Le cadre réglementaire de la construction maison

Plan Local d’Urbanisme (PLU)

La loi SRU (Solidarité et Renouvellement Urbain) de 2000 avait institué le Plan Local d’Urbanisme (PLU) en remplacement du Plan d’Occupation des Sols (POS). Mais, la loi urbanisme et habitat de juillet 2003 est revenue sur ce principe : ainsi, suivant les territoires, un POS ou un PLU peut exister.

Ces documents, consultables en mairie, définissent les conditions d’urbanisation et d’équipement du territoire de la commune. Les indications qu’ils comportent permettent donc de prévoir les constructions admises et l’urbanisation future (zones d’habitat ou d’activités économiques, équipements, routes et autres).

Le PLU indique également les servitudes publiques qui peuvent s’appliquer. Ces renseignements seront obtenus auprès des services de la mairie ou de la Direction départementale de l’équipement.

Le terrain peut en outre être situé dans une zone à risque particulier. Dans ce cas, un plan de prévention des risques peut avoir été établi. Ce document fixe un certain nombre de prescriptions à respecter. Les risques concernent en particulier les inondations, l’instabilité du sol (glissements, effondrements suite à des travaux miniers...), les incendies, les risques sismiques...

Par exemple, le plan de prévention fixe ; pour les risques d’inondations ; une altitude de référence au dessous de laquelle il est interdit de construire, les matériaux à utiliser, les interdits relatifs à certains aménagements des sols... Pour les risques de séismes en fonction de l’intensité probable du phénomène dans la zone concernée, il faudra suivre des règles parasismiques en renforçant la structure et en réduisant les dimensions des constructions telles que balcons ou auvents...

Servitudes privées et publiques

Les servitudes publiques concernent le respect de contraintes réglementaires, par exemple : site classé, zone de bruit à proximité d’aéroport ou de route, existence de réseaux publics, alignement obligatoire... Elles sont décrites dans le règlement d’urbanisme (PLU ou POS).
En outre, faites-vous préciser par écrit, par le vendeur, l’absence de servitudes privées sur le terrain.

Des situations particulières peuvent en effet être rencontrées :

Ces mentions particulières sont précisées dans l’acte de propriété du terrain. Le notaire, qui possède cet acte, est le plus apte à répondre à toutes les questions sur ce sujet, ce qui n’est pas toujours le cas des vendeurs, pour des raisons qui ne sont parfois pas innocentes. En effet, les servitudes abaissent en général la valeur du bien vendu.

Zone d’Aménagement Concerté (ZAC) ou lotissement

Un terrain situé dans un lotissement ou dans une ZAC permet, en général, un raccordement aisé aux différents réseaux (eau, électricité...).
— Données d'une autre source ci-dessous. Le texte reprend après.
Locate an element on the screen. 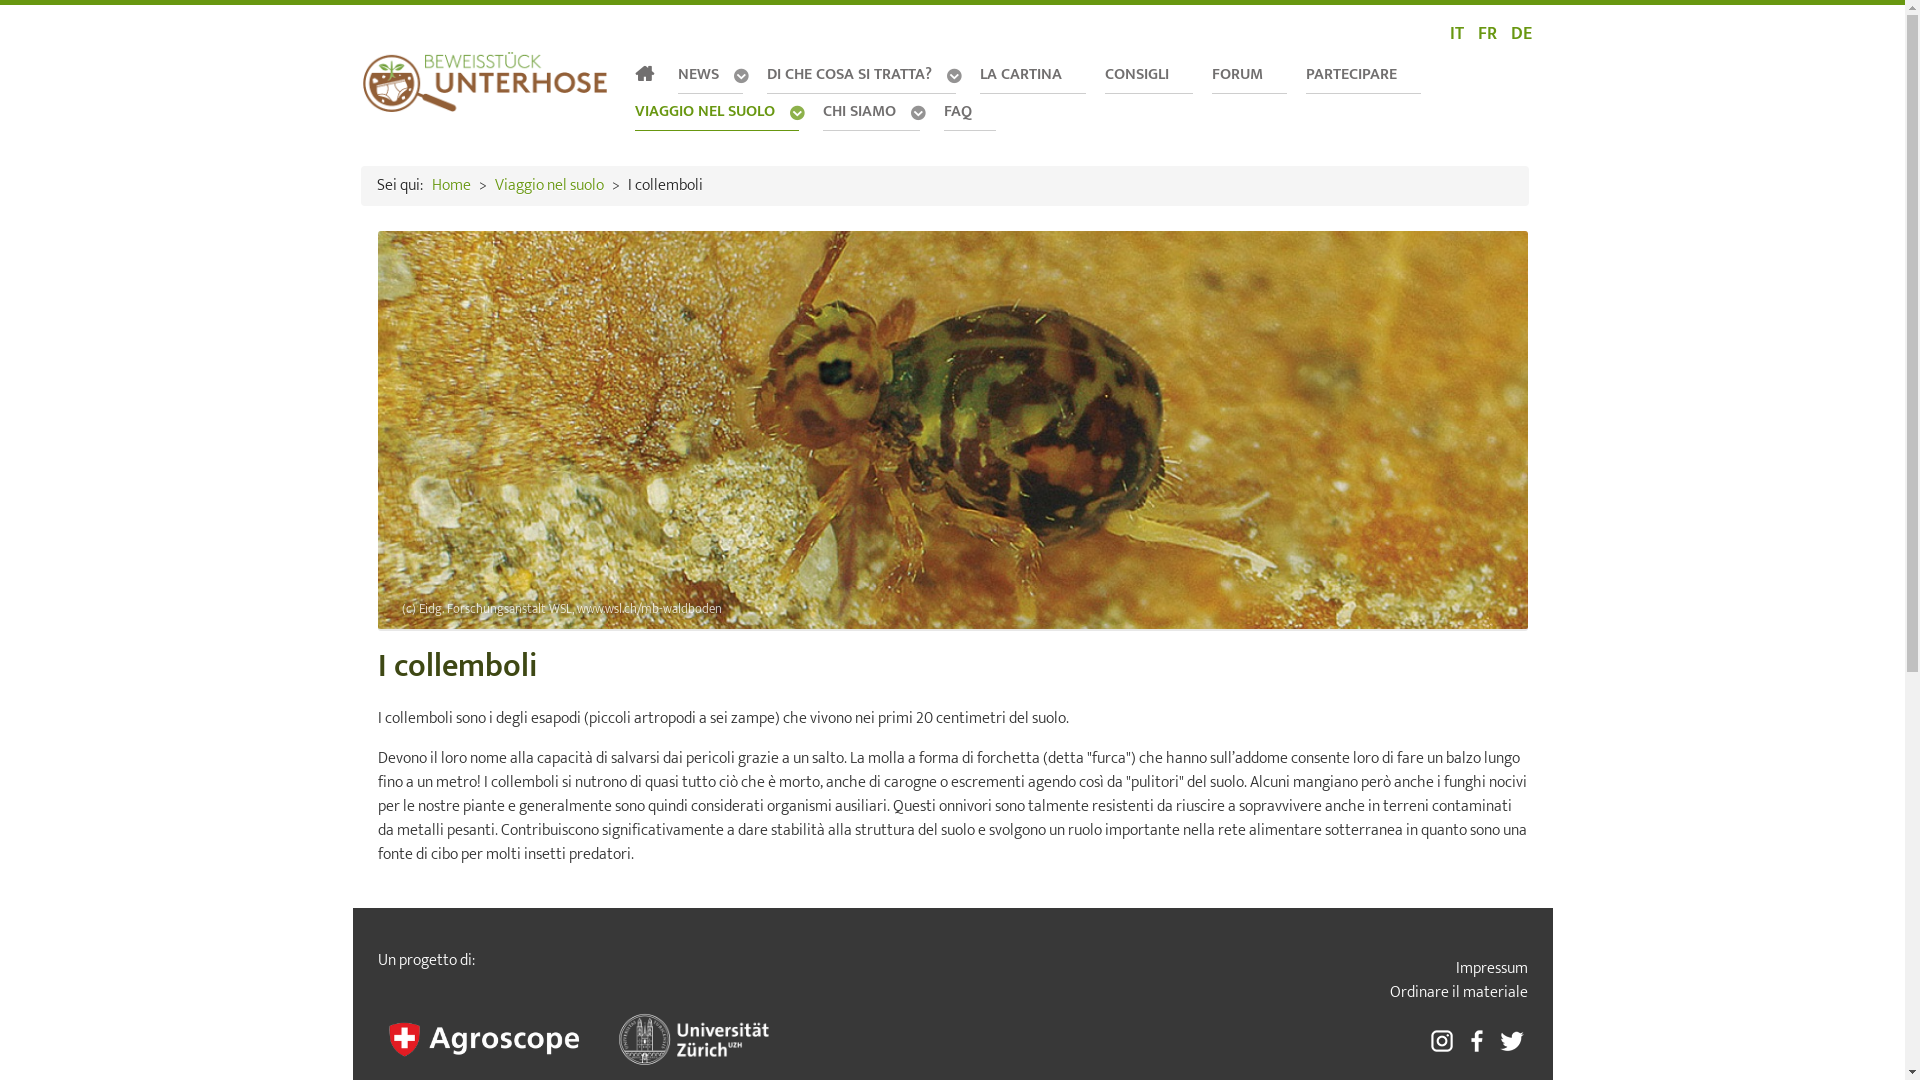 Image resolution: width=1920 pixels, height=1080 pixels. VIAGGIO NEL SUOLO is located at coordinates (718, 113).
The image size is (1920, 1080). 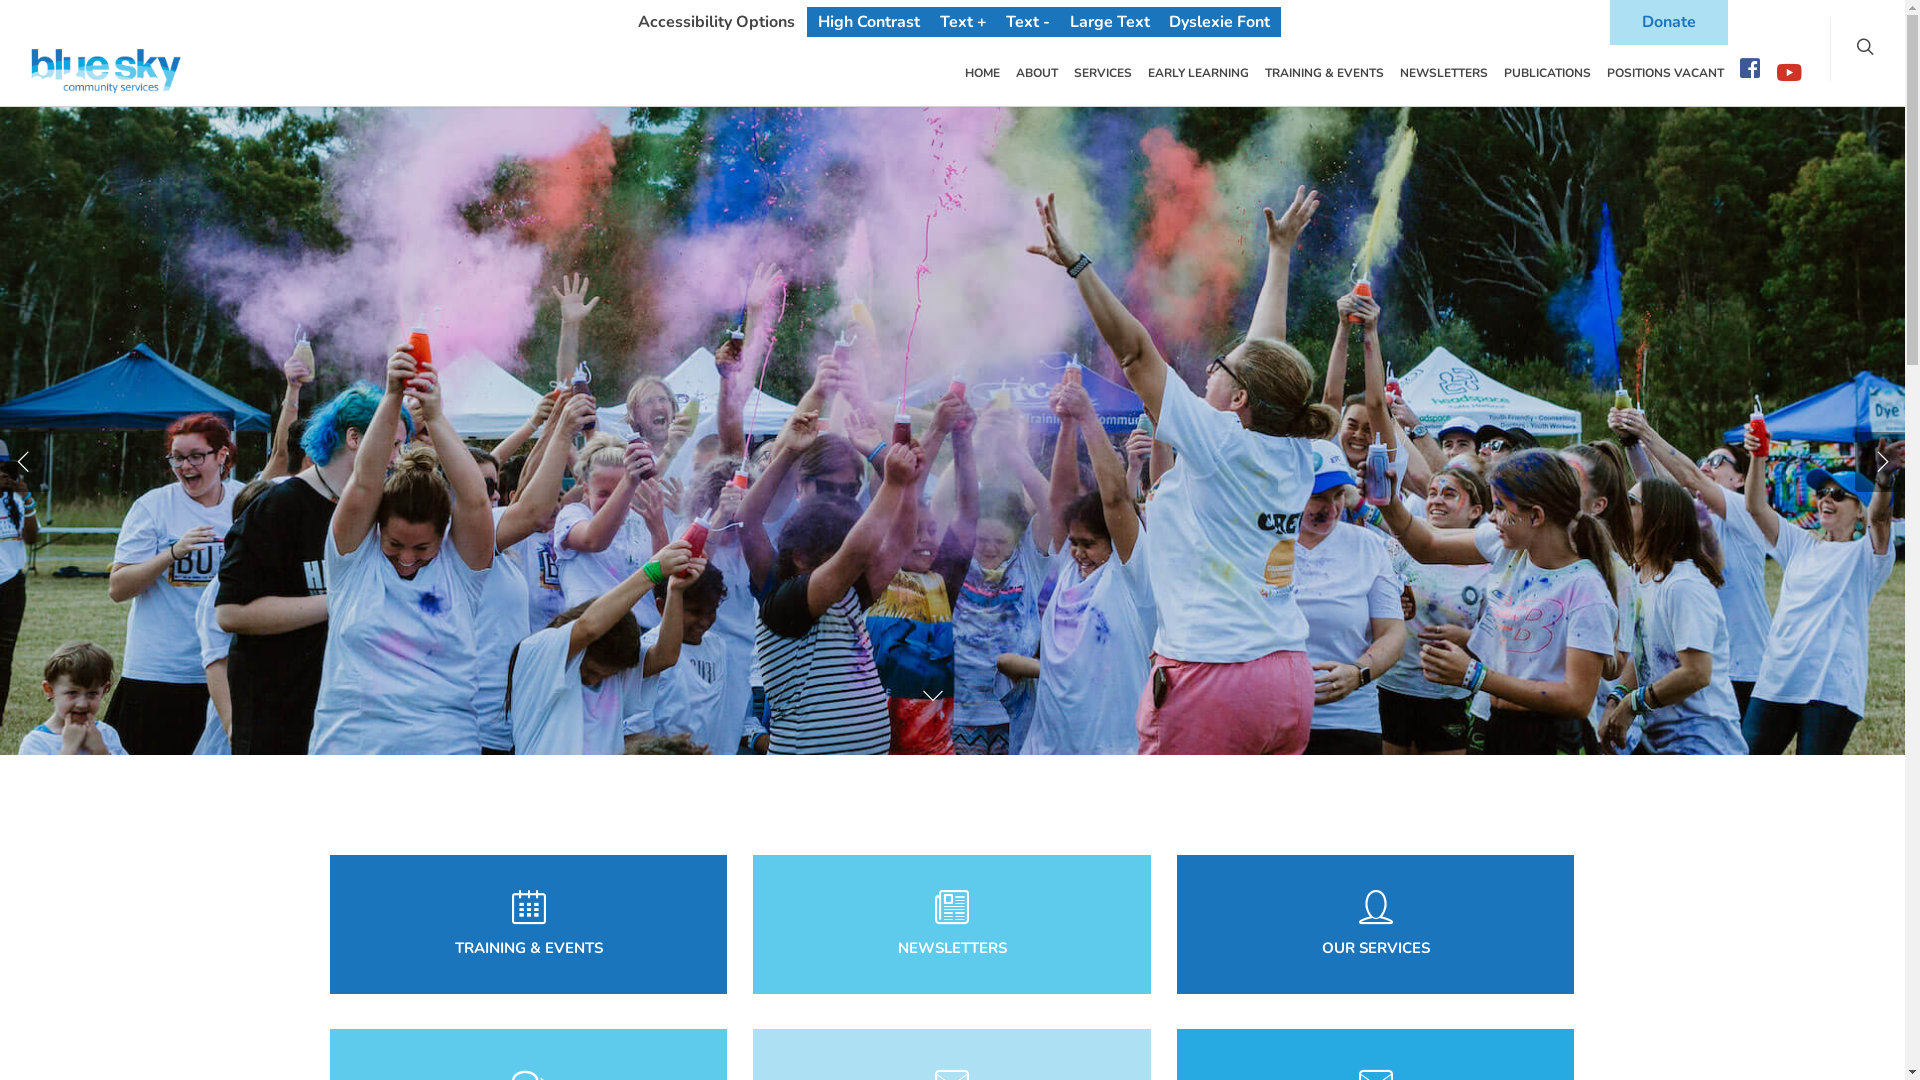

En effet, la réglementation et les normes modernes de construction limitent en principe les problèmes techniques.

Le vendeur du terrain vous remettra un cahier des charges de cession du terrain ainsi qu’un plan. Sur ces documents, les limites de prestations, c’est‑à-dire la description des ouvrages de réseaux compris dans le prix du terrain, devront être indiquées. Certains cahiers des charges imposent en outre de réaliser des travaux spécifiques (plantations, clôture...).

Rien n’empêche toutefois de se poser toutes les questions nécessaires afin d’éviter les mauvaises surprises. Au besoin, demandez conseil à votre constructeur qui a l’obligation, dans le cas d’un contrat de construction de maison individuelle, de chiffrer tous les travaux de raccordement par rapport à l’état des lieux ou au cahier des charges de cession du terrain.

Il est fréquent, dans une ZAC ou un lotissement, que toutes les finitions ne soient pas terminées lors de l’achat de votre terrain. Il peut s’agir, en particulier, des finitions concernant les chaussées et trottoirs. Ces finitions seront différées jusqu’à ce que la majorité des constructions ait été menée à bien. Les services techniques de la mairie peuvent vous renseigner sur la date limite de réalisation de ces travaux, telle qu’elle est précisée dans l’autorisation de lotir.

Dans un lotissement, il faut également se préoccuper du devenir des parties communes, voies de desserte, réseaux divers, éclairage, espaces verts... Ces ouvrages peuvent revenir à la collectivité ou rester en copropriété ce qui implique des frais supplémentaires au fil du temps malgré une relative indépendance.